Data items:
====

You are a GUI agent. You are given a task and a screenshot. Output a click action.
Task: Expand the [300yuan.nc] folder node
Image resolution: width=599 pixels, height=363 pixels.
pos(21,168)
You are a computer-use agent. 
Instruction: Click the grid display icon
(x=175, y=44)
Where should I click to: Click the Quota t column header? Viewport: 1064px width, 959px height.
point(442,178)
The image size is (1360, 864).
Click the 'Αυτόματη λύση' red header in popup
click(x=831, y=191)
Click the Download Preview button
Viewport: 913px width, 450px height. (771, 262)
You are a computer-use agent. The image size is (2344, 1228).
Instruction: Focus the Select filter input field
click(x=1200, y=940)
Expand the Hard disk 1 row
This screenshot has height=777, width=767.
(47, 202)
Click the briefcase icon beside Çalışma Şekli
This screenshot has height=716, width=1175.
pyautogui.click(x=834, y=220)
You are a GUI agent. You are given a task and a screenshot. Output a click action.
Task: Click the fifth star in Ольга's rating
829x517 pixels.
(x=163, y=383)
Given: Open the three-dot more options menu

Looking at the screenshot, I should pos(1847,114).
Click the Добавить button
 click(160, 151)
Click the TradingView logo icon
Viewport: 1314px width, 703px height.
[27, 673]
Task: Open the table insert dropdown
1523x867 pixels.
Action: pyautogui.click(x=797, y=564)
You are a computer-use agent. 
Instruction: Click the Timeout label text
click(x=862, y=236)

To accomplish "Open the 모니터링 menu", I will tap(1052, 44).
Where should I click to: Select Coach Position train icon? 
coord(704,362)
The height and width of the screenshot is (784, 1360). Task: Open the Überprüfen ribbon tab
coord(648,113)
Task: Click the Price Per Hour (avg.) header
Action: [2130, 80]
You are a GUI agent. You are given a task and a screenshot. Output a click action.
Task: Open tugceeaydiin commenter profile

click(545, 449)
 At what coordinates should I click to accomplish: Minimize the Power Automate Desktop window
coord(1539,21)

====

**WORK INSTRUCTION**
Every record should be repeated exactly; please leave none out.

**PROBLEM SOLUTION**
You are a GUI agent. You are given a task and a screenshot. Output a click action.
Task: Expand the [300yuan.nc] folder node
Image resolution: width=599 pixels, height=363 pixels.
pos(21,168)
You are a computer-use agent. 
Instruction: Click the grid display icon
(x=175, y=44)
Where should I click to: Click the Quota t column header? Viewport: 1064px width, 959px height.
point(442,178)
The image size is (1360, 864).
Click the 'Αυτόματη λύση' red header in popup
click(x=831, y=191)
Click the Download Preview button
Viewport: 913px width, 450px height. (771, 262)
You are a computer-use agent. The image size is (2344, 1228).
Instruction: Focus the Select filter input field
click(x=1200, y=940)
Expand the Hard disk 1 row
This screenshot has height=777, width=767.
(47, 202)
Click the briefcase icon beside Çalışma Şekli
This screenshot has height=716, width=1175.
pyautogui.click(x=834, y=220)
You are a GUI agent. You are given a task and a screenshot. Output a click action.
Task: Click the fifth star in Ольга's rating
829x517 pixels.
(x=163, y=383)
Given: Open the three-dot more options menu

Looking at the screenshot, I should pos(1847,114).
Click the Добавить button
 click(160, 151)
Click the TradingView logo icon
Viewport: 1314px width, 703px height.
[27, 673]
Task: Open the table insert dropdown
1523x867 pixels.
Action: pyautogui.click(x=797, y=564)
You are a computer-use agent. 
Instruction: Click the Timeout label text
click(x=862, y=236)

To accomplish "Open the 모니터링 menu", I will tap(1052, 44).
Where should I click to: Select Coach Position train icon? 
coord(704,362)
The height and width of the screenshot is (784, 1360). Task: Open the Überprüfen ribbon tab
coord(648,113)
Task: Click the Price Per Hour (avg.) header
Action: [2130, 80]
You are a GUI agent. You are given a task and a screenshot. Output a click action.
Task: Open tugceeaydiin commenter profile

click(545, 449)
 At what coordinates should I click to accomplish: Minimize the Power Automate Desktop window
coord(1539,21)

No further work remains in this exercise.